- EXERCISE -
Return the lines beginning at the one that contains "Place cursor in" and continuing to the end of the entries, including both ends, exactly as written and nothing else.

- DATASET EXTRACT -
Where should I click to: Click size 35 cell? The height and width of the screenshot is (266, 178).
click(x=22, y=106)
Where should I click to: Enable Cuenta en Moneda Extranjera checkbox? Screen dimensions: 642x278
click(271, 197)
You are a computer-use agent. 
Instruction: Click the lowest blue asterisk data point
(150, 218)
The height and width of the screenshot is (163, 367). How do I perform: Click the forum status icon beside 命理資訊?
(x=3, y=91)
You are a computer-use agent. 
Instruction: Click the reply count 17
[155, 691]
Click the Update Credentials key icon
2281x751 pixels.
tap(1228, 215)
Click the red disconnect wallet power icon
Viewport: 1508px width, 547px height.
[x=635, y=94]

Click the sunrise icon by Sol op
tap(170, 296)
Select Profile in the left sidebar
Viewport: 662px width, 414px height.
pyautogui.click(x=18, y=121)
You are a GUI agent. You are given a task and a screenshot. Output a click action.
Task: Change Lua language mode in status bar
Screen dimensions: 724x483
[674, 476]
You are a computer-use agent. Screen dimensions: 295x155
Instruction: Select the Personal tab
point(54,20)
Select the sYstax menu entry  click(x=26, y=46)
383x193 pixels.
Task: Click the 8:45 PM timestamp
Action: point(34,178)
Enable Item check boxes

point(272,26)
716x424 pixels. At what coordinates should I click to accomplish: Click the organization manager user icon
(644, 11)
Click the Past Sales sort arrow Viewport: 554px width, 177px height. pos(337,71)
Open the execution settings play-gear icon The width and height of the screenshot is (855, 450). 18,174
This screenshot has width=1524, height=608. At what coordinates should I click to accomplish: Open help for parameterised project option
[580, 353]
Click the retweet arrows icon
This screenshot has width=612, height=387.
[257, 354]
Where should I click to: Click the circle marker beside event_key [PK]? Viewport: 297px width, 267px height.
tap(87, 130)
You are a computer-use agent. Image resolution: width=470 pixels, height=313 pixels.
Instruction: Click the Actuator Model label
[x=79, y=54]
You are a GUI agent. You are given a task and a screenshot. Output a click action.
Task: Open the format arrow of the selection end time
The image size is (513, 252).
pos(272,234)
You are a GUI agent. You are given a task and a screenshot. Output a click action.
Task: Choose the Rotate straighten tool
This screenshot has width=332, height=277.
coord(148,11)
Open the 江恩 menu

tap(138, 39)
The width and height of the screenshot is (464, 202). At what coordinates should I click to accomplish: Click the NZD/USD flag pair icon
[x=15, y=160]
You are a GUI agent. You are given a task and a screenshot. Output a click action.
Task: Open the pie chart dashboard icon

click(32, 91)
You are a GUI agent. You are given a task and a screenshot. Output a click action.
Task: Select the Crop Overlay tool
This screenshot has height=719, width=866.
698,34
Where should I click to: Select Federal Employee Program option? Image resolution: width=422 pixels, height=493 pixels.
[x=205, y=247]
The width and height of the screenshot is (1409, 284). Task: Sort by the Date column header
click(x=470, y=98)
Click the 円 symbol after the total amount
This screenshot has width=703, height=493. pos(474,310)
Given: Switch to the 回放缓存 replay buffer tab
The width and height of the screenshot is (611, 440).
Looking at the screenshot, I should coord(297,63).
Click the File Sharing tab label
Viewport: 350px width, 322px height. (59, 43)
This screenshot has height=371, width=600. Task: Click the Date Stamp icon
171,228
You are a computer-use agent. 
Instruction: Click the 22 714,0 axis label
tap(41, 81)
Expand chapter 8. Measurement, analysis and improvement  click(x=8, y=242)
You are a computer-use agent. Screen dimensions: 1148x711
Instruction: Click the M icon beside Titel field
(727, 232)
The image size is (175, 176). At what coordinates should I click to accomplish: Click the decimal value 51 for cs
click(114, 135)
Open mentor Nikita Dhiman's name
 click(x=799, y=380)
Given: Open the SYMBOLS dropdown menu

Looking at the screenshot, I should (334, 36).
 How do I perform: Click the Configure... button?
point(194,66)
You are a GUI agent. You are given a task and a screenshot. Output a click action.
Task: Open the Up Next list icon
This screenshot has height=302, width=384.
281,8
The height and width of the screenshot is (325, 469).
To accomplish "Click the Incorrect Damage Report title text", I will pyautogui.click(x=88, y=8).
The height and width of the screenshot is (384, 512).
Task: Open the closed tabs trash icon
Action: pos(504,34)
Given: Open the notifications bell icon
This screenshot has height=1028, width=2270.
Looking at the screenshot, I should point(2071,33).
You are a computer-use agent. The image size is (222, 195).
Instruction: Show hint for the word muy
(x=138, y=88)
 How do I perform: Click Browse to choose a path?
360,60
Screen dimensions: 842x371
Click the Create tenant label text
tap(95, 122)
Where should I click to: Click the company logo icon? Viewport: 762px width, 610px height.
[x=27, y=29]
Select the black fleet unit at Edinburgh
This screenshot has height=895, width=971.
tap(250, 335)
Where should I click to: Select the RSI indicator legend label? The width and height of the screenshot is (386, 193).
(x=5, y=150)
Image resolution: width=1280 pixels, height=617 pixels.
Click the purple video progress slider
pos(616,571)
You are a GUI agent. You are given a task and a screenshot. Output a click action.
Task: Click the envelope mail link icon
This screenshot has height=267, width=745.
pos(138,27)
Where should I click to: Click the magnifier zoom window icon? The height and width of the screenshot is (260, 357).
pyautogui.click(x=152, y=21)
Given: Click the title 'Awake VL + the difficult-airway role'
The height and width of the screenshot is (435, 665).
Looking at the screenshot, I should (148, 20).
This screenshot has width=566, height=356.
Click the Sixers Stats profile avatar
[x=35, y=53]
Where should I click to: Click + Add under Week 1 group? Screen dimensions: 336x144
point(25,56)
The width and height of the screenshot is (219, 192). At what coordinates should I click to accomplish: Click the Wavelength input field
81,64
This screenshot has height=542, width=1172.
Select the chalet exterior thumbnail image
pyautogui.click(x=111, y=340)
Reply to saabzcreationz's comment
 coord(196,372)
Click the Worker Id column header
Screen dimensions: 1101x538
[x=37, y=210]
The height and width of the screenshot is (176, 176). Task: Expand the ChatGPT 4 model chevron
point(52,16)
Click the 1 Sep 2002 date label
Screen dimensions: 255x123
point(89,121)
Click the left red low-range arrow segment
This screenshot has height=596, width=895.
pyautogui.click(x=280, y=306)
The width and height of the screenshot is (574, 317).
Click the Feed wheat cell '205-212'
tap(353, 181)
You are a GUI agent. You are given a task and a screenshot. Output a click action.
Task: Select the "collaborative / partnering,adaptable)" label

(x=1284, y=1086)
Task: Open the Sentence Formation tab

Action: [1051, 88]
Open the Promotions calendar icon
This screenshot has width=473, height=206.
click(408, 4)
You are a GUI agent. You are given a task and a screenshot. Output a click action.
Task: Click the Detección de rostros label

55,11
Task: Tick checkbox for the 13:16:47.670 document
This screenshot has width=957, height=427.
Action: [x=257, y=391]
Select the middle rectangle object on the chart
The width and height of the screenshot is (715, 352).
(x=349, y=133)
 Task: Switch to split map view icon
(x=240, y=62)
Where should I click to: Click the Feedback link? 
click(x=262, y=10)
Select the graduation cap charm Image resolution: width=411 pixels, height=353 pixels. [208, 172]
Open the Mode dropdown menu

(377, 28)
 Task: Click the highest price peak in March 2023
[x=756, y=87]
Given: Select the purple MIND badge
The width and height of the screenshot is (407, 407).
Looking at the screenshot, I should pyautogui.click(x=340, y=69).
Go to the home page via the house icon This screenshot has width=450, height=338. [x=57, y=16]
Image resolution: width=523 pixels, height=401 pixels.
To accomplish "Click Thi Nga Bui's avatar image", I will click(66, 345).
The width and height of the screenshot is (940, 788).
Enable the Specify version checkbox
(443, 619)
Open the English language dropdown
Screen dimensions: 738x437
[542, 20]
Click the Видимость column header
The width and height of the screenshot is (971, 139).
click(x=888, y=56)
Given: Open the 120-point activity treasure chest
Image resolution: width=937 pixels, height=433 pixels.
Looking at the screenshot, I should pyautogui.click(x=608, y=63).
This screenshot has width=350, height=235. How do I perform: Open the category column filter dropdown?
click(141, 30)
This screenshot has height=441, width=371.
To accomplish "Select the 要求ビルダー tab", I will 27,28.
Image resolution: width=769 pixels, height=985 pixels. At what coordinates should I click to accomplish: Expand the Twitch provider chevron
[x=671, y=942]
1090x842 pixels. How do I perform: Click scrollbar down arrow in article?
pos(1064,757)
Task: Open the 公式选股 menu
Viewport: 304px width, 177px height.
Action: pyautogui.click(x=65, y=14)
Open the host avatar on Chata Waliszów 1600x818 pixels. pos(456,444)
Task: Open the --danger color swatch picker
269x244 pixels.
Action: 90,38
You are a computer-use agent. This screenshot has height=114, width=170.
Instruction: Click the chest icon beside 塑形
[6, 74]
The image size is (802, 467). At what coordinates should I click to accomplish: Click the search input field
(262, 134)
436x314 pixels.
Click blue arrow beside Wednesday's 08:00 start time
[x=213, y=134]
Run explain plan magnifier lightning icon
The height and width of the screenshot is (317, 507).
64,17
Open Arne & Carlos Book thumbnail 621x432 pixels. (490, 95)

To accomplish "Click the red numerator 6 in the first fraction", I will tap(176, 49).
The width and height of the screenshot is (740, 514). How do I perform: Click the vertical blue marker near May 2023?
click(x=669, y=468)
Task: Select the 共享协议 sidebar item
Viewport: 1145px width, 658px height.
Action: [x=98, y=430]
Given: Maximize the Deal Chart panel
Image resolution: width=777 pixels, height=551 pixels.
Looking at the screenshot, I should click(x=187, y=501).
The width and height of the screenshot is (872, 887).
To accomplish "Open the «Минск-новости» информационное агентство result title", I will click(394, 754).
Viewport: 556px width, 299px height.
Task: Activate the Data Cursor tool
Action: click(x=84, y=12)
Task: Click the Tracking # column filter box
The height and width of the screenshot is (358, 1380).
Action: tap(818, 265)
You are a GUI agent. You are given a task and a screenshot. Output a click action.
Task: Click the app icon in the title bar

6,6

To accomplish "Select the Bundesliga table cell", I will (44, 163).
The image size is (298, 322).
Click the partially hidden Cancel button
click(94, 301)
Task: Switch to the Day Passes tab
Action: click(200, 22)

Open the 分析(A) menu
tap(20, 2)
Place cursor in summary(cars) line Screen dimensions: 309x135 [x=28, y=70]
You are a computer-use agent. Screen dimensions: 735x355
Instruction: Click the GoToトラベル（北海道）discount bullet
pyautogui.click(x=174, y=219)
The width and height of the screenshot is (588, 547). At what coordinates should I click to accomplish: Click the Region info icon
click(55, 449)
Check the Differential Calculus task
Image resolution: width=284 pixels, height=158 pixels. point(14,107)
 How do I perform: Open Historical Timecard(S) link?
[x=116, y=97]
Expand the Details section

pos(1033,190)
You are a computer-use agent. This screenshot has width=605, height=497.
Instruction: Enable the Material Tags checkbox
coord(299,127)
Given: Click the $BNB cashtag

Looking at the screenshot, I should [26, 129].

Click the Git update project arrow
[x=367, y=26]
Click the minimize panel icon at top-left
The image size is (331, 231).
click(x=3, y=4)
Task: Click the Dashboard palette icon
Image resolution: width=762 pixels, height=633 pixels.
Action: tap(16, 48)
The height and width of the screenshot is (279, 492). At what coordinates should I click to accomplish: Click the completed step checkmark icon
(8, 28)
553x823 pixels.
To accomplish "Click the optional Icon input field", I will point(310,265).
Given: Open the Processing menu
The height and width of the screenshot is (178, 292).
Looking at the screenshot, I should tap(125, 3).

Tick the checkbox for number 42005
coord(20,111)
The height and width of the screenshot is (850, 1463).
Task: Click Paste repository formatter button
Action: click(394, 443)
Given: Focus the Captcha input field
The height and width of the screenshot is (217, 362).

- WRITTEN SOLUTION -
Place cursor in summary(cars) line Screen dimensions: 309x135 [x=28, y=70]
You are a computer-use agent. Screen dimensions: 735x355
Instruction: Click the GoToトラベル（北海道）discount bullet
pyautogui.click(x=174, y=219)
The width and height of the screenshot is (588, 547). At what coordinates should I click to accomplish: Click the Region info icon
click(55, 449)
Check the Differential Calculus task
Image resolution: width=284 pixels, height=158 pixels. point(14,107)
 How do I perform: Open Historical Timecard(S) link?
[x=116, y=97]
Expand the Details section

pos(1033,190)
You are a computer-use agent. This screenshot has width=605, height=497.
Instruction: Enable the Material Tags checkbox
coord(299,127)
Given: Click the $BNB cashtag

Looking at the screenshot, I should [26, 129].

Click the Git update project arrow
[x=367, y=26]
Click the minimize panel icon at top-left
The image size is (331, 231).
click(x=3, y=4)
Task: Click the Dashboard palette icon
Image resolution: width=762 pixels, height=633 pixels.
Action: tap(16, 48)
The height and width of the screenshot is (279, 492). At what coordinates should I click to accomplish: Click the completed step checkmark icon
(8, 28)
553x823 pixels.
To accomplish "Click the optional Icon input field", I will point(310,265).
Given: Open the Processing menu
The height and width of the screenshot is (178, 292).
Looking at the screenshot, I should tap(125, 3).

Tick the checkbox for number 42005
coord(20,111)
The height and width of the screenshot is (850, 1463).
Task: Click Paste repository formatter button
Action: click(394, 443)
Given: Focus the Captcha input field
The height and width of the screenshot is (217, 362).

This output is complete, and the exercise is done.